───── Provided records ─────
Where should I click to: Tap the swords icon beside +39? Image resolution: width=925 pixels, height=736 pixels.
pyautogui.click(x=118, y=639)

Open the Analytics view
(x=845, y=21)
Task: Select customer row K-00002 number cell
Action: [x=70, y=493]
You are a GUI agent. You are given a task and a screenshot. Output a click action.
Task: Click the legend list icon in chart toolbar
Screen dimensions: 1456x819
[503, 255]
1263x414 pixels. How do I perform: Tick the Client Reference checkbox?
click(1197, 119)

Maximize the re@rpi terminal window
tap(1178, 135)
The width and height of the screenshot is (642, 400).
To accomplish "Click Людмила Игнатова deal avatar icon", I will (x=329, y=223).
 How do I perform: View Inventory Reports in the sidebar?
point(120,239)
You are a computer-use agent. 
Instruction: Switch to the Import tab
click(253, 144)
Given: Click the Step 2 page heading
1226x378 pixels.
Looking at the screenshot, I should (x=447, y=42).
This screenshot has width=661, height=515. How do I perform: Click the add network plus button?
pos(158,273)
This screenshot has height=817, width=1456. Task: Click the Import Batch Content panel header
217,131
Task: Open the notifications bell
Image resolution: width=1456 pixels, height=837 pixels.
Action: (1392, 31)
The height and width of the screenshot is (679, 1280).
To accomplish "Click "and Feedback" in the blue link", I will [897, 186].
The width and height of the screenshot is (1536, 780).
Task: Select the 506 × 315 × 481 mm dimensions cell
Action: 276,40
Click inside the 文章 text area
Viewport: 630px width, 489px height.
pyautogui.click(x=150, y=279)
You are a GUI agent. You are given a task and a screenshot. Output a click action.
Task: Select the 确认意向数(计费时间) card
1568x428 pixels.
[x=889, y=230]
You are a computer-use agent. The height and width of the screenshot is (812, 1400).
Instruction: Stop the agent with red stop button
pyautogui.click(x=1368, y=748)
─────
● **The request**:
Pick out every line in the rows above that contains the word "This", and copy each one.

● **Complete output**:
This screenshot has width=661, height=515. How do I perform: Click the add network plus button?
This screenshot has height=817, width=1456. Task: Click the Import Batch Content panel header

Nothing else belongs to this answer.